Бунимович: Да. Финны
блестяще выступают. Причем, разное тестирование, разный возраст, разные
предметы, а вот везде хорошо. Не обязательно первые, но в первой тройке. Мы там
где-то в третьем десятке, в третьей группе, посредине, вместе с некоторыми
другими развитыми странами. И вот выясняется, что Финляндия не больше всех
вкладывает в образование, я имею в виду, ну понятно...
Кузичев:
Да-да-да.
Бунимович: Есть
страны, которые больше вкладывают. И какая-нибудь Южная Корея, где тоже
отличные результаты, не больше всех. Много, конечно, не как мы, это и говорить
нечего, но не самые они лидеры в области вложений, но они вкладывают в учителя.
Основное, во что они вкладывают, это в учителя. Это просто другая идеология.
Можно считать, что вот мы сейчас поставим всем компьютеры...
Ицкович: А что
значит "вкладываться в учителя"? Зарплаты высокие?
Бунимович: А это означает, что, в общем, по итогу это
означает, что лучшие выпускники финских университетов идут в школу, идут в
школу. Все, это результат.
Ицкович: Это престижность,
это зарплата, да.
Бунимович: Более
того, поразительно то, что в начальную школу и в детские сады это не только не
менее престижно, но даже более престижно, чем даже в университет, сегодня
становится.
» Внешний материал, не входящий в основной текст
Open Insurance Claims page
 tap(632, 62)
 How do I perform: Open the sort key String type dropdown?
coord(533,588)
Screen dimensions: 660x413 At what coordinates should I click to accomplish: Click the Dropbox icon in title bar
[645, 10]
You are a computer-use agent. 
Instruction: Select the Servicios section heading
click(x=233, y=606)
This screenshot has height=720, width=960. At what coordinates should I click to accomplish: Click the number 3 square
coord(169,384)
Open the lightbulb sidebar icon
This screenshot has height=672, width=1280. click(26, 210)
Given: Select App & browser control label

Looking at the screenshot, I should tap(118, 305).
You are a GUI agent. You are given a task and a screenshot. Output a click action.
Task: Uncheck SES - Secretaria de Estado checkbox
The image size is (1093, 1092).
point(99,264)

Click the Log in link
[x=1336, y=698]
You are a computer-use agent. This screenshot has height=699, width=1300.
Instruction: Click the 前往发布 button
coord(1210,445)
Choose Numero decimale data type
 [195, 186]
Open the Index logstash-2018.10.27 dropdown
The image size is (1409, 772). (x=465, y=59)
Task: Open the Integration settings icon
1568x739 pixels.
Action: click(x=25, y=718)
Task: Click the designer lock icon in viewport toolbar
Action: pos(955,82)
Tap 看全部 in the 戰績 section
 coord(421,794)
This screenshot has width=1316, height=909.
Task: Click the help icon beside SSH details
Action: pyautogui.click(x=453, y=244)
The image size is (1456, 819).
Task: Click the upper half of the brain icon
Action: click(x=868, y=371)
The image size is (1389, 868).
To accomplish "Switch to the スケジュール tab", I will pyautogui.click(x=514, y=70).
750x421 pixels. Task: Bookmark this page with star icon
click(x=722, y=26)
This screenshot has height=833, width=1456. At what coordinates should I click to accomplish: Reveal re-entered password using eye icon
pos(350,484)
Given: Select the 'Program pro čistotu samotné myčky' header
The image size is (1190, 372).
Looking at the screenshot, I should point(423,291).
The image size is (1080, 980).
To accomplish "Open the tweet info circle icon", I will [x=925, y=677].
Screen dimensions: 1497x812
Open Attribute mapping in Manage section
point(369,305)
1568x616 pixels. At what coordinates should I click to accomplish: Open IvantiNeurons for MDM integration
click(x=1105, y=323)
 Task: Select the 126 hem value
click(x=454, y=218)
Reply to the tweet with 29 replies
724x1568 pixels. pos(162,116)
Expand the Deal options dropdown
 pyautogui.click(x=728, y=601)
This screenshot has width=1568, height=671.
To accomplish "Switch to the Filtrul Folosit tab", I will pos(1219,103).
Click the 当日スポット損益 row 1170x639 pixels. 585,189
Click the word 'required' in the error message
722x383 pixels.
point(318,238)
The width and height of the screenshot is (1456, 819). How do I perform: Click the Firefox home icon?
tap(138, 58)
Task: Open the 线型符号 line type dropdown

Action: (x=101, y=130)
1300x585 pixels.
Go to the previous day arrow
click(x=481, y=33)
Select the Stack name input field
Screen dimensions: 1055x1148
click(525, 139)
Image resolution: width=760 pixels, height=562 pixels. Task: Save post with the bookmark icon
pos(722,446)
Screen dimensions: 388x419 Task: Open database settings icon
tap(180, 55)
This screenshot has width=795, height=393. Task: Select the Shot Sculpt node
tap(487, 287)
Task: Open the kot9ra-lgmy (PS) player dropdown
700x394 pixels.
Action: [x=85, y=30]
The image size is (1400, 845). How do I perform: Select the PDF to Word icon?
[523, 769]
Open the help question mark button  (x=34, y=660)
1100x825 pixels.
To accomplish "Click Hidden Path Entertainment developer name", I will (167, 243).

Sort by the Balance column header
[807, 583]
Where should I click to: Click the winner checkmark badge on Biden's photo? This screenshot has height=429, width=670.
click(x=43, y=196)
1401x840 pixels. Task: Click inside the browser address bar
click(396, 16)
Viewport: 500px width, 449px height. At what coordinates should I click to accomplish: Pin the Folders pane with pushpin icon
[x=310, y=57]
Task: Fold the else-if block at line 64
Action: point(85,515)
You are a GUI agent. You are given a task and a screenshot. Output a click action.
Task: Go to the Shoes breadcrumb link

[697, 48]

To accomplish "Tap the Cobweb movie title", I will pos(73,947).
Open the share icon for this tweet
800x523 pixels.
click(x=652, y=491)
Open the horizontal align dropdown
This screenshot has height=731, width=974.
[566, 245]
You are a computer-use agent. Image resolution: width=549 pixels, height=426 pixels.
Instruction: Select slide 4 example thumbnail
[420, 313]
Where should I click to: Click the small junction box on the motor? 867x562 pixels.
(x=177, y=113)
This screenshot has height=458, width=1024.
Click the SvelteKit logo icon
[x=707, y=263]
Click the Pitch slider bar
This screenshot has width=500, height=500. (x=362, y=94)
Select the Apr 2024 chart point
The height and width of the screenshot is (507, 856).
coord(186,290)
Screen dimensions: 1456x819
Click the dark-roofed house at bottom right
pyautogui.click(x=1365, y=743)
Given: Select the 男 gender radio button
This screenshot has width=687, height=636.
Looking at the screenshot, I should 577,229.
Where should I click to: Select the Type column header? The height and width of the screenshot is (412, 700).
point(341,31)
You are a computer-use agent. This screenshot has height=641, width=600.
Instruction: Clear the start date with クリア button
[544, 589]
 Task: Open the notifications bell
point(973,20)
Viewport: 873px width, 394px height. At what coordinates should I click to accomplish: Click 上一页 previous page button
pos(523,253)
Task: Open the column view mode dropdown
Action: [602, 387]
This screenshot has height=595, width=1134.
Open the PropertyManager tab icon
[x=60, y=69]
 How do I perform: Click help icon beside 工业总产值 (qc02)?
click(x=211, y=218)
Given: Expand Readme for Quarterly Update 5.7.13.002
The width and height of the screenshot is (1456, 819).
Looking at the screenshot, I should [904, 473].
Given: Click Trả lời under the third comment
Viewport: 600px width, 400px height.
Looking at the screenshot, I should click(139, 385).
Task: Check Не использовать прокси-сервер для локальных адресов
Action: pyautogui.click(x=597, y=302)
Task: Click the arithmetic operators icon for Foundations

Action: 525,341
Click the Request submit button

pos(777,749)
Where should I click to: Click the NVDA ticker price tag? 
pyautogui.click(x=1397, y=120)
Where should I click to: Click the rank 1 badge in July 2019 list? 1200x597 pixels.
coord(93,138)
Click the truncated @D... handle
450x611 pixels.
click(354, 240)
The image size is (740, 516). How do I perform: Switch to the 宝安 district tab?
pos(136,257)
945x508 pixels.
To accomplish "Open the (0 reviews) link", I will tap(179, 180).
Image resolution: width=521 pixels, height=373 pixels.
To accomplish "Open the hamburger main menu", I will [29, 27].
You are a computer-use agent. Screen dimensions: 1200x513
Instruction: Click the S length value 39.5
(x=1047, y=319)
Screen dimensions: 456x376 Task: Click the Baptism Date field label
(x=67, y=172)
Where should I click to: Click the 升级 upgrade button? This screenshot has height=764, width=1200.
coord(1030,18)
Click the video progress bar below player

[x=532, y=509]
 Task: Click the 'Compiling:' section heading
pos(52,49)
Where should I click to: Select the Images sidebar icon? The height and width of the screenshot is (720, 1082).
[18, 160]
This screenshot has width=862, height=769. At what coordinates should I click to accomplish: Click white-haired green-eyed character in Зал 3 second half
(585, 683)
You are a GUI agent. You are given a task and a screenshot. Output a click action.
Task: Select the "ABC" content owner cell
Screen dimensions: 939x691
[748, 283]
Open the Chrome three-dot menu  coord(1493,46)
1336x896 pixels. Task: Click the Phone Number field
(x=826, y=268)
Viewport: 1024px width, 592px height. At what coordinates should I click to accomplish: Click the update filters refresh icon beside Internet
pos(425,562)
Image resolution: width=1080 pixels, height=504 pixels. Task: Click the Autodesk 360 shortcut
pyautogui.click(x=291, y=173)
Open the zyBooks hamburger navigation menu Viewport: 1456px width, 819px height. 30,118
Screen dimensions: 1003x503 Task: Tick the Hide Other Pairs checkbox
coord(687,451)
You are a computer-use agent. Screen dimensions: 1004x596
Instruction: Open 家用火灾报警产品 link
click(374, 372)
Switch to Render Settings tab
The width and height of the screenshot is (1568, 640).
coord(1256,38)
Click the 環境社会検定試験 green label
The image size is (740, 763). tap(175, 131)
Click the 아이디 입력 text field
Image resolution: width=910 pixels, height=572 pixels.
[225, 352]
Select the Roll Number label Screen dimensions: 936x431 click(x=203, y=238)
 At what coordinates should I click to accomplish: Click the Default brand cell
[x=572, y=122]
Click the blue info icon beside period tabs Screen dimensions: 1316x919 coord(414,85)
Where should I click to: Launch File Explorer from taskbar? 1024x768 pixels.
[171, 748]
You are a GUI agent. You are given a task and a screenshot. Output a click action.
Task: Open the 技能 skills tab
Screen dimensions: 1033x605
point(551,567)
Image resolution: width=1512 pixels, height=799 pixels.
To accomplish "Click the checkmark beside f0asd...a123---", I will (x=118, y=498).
И это совершенно соответствует нынешней пирамиде, которая
доказывает, что ключевые позиции - это начальная школа и дошкольное
образование.
Кузичев: Ну это
же невозможно только зарплатой сделать.
Бунимович: Нет,
конечно.
Кузичев: Это
невозможно сделать большой зарплатой, если уж тогда скакать вокруг детских
садов.
Бунимович:
Конечно, нет-нет-нет, это известно.
Кузичев: А как
еще?
Ицкович: Есть
какие-то фонды культурные, да?
Бунимович: Более
того, я вам могу сказать, привести очень
простой пример. В Москве, когда не было учителей английского языка, то
было одно такое сомнительное предложение, которое было реализовано. Им повысили
зарплату вдвое по отношению к остальным. Набрали, и, в общем, больше уже не
было дыр в области преподавания языка. Но вы понимаете, человек, который... вот
как умел он преподавать английский, он же лучше-то этого не умеет, и дети-то
лучше не заговорили.
Ицкович: Потому
что ему денег больше платят.
Бунимович: Ну да.
Если он не умеет этого делать, ты ему еще в 10 раз больше денег заплати...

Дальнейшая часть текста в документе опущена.